We hire politicians to be upfront and honest. We don't hire them to be two faced.

I disagree. International politics is analogous to a game of poker. No one wants to give away all information to the others. Now, what WikiLeaks is essentially doing, is they are publicizing not only some of the "cards" that the US holds, but also what they know about the others' "cards".

I'm all for openness and honesty, but it's not just the American voters who are getting the info. It's available to everyone now.

Comment Re:Frame of Reference Problem (Score 1) 454

Basically for new writers who write a science fiction time travel story you gotta make sure you mention briefly that you solved the orbit/rotation/surface problem and have calibrated your time machine to account for the ever changing topography of the Earth as well as its orbit and rotation ...

No you don't. That's just bad writing. The less you explain, the better.

A lot of sci-fi suffers from over-explaining things with awful, cringe-worthy, pseudo-scientific crap. It adds nothing to the story. "Midichlorians" is the obvious example, but even explanations somewhat based on real science are often completely unnecessary and just seem self-important.

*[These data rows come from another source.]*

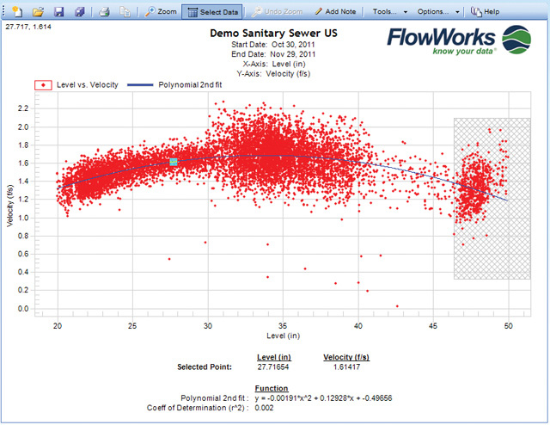Click the New chart icon
This screenshot has height=425, width=550.
tap(17, 12)
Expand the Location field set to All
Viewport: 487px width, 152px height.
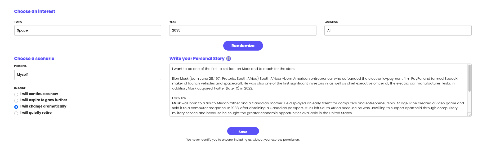point(398,30)
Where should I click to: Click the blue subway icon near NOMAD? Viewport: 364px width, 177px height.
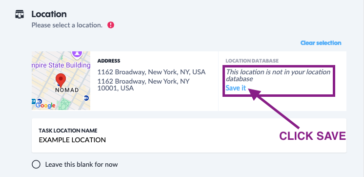pyautogui.click(x=86, y=98)
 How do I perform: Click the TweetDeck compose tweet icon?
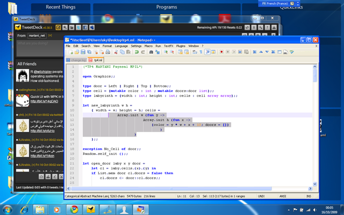point(59,27)
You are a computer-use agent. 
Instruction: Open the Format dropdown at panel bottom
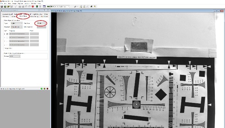15,56
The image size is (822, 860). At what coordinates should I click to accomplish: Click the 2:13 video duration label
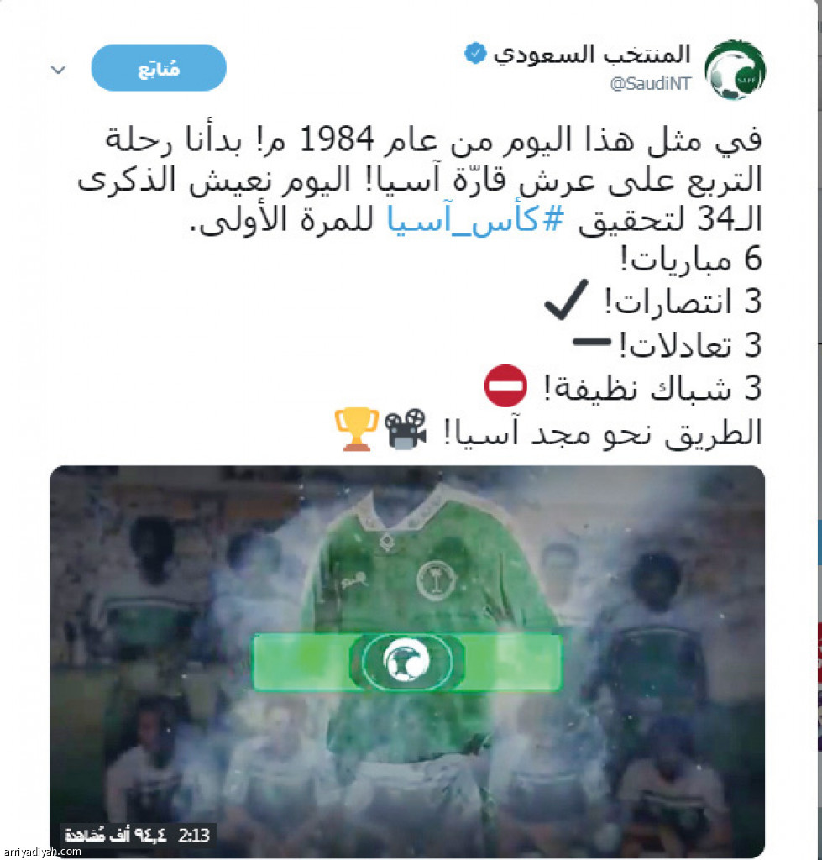point(194,836)
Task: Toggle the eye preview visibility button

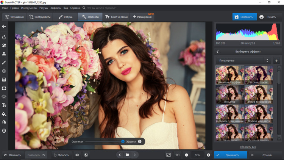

"I've invented a time-machine" says all that is needed to move the story forward. In fact, I always thought that the whole flux capacitor/88 miles per hour schtick was there just to make fun of all the self-important sci-fi.

Comment Re:The future is now (Score 1) 414

On a home environment it does a lot - it blocks the default windows ports which are not easy for the user to disable...

Windows has shipped with an adequate firewall for that since XP SP3. If you aren't keeping your Windows system up to date, you are pretty much s-o-l anyways.